If you cannot use a "Push" or "Call," use a "Passcode." You can generate a passcode by touching the green key in the Duo Mobile app. You can also generate a passcode with a token, see FAQ 3 for more information. If you don't have the app or a token, use one of the 10 SMS passcodes you had texted to you when you enrolled in Duo (remember that safe place that you stored them?). If you don't have any passcodes and you can get a text, text yourself 10 new passcodes. On the Duo authentication webpage, select "Enter a Passcode," then "Text me new codes" at the bottom of the page. (Note: If the "Enter a Passcode" option is unavailable, either push "Cancel" in the blue banner, or add a cell phone to your account.)

U2F tokens and Duo tokens are available for purchase at the BYU Store Tech register. U2F tokens only work with Chrome browsers and require a USB port, but they populate the passcode box with a simple touch. Duo tokens work with any browser and do not require a usb port. Duo tokens display a passcode at the touch of a button, but you must then type in the passcode. To add a U2F token, log in to a BYU site in an incognito browser (ctrl+shift+n) and select "My Settings & Devices." Authenticate, then click "Add another device." Select "U2F token" and continue. Insert your U2F key into your computer, and when it flashes, touch the token button. Keep in mind, U2F keys only work with chrome browsers and require a USB port. To add a Duo passcode token, purchase a token at the BYU Store Tech register and take it to your Duo Access Coordinator.

Duo is connected to BYU's log-in screen (CAS), so you will need to authenticate every time you log in to a BYU website. However, if you select "Remember me for 30 days" on a personal device, your browser cookies will "remember you" and while you'll still need to log in normally, you won't need to manually authenticate with Duo for 30 days. If you want Duo to remember you on multiple devices, you will need to push "Remember me for 30 days" on each device. "Remember me for 30 days" is unlikely to work on shared computers such as lab computers and classroom podium computers. Some public computers (especially in labs and classrooms) are automatically re-imaged every day or after sign out. Cookies that Duo uses to "remember you" on that computer automatically get deleted, and cannot "remember you." If you selected an automatic authentication method, you will have to push "Cancel" before you can check "Remember me for 30 days." Once you've checked it, select an authentication method, and finish signing in.

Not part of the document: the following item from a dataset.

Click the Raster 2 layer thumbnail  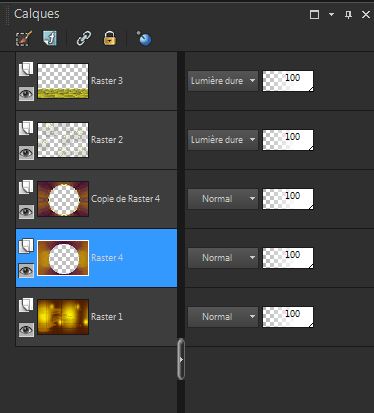pyautogui.click(x=63, y=140)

We hope that you already have a list of passcodes stowed somewhere safe (backpack, car, wallet, etc.) that you can use if you don't have your phone (passcodes can be texted to your phone and then saved for later use; they never expire until you use them or until you request a new set of 10). That way, you can just enter one of the passcodes and not have to do anything else to log in. We also encourage you to associate multiple devices with your account: mobile phone, landline (office or home), tablet, or token, so you aren't reliant on only one method. If you find yourself in a situation where you've forgotten your phone, don't have any back-up passcodes stored, and haven't associated a second device with your account, you can visit your Duo Access Coordinator in person. You can also check out a Duo passcode token for free from the ID Center (1057 WSC) for up to 2 weeks.

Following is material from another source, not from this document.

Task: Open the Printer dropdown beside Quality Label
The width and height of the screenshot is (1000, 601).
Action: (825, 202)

If you enter an incorrect passcode too many times, your account will be locked. This is a security measure that prevents hackers from guessing passcodes and getting into your account. If your account gets locked, you have two options. First, you can wait. After about five minutes, your account will automatically unlock itself, and you will be able to try logging in again. Second, you can visit your Duo Access Coordinator, explain the situation, and ask them to unlock your account.